● What to do:
Quote the lines of the data below verbatim, beginning at the line that contains "Image resolution: width=857" and ending at the last line, both included, and excluding pictures.

Stored data entries:
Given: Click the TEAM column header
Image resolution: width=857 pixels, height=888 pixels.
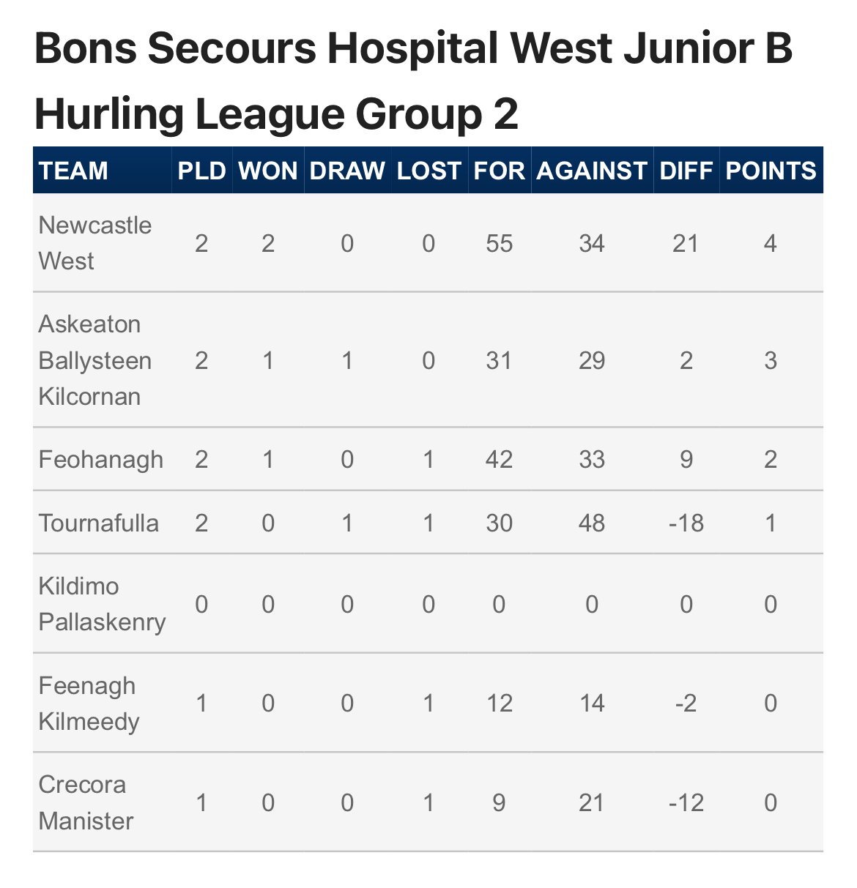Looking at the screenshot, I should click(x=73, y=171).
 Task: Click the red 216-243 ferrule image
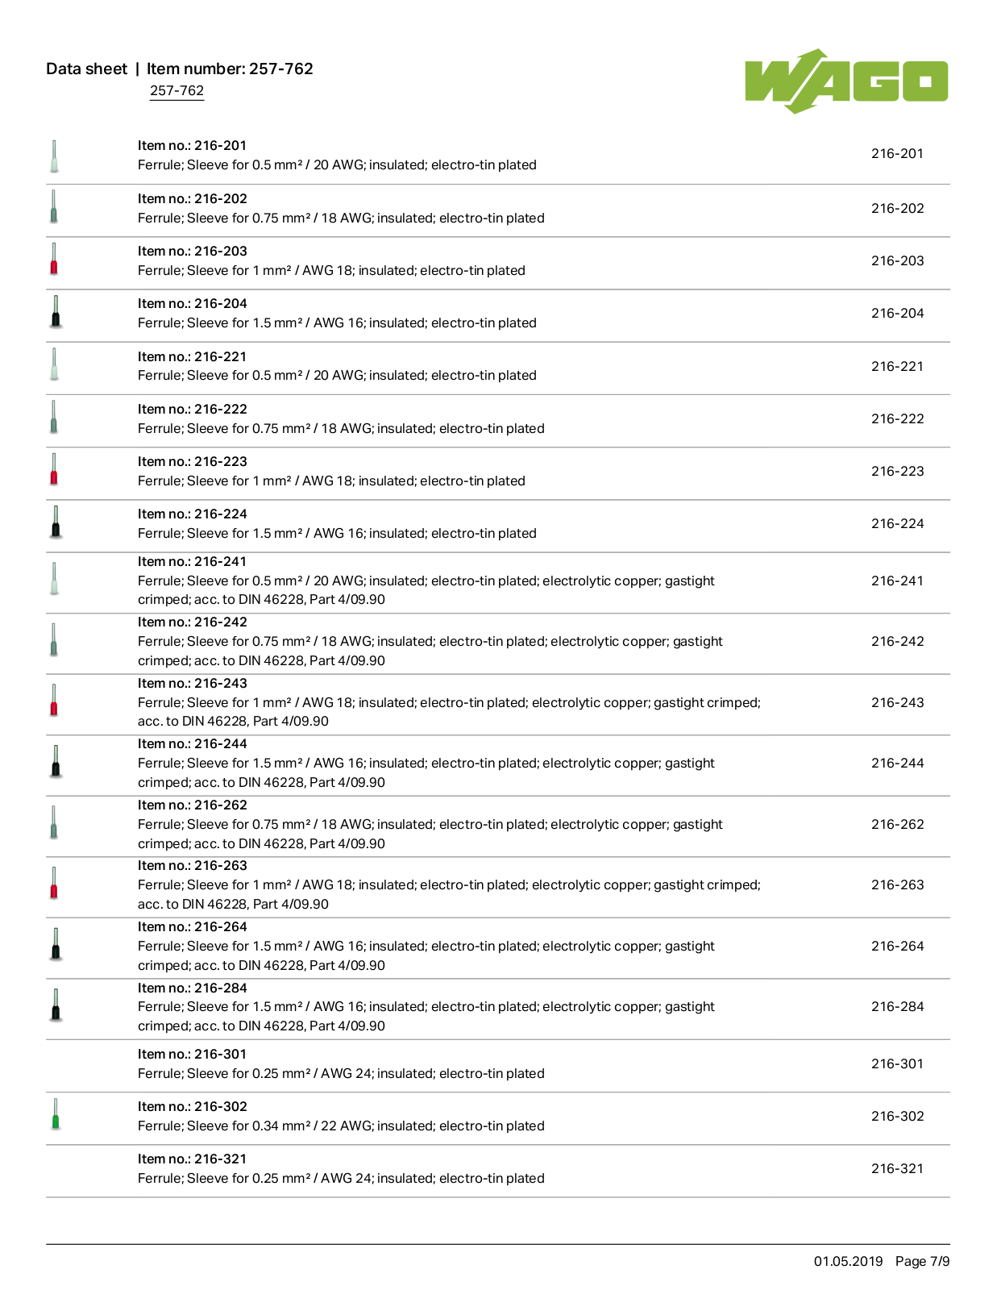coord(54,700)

● Expected output:
Image resolution: width=857 pixels, height=888 pixels.
Looking at the screenshot, I should click(x=73, y=171).
 Task: Click the red 216-243 ferrule image
coord(54,700)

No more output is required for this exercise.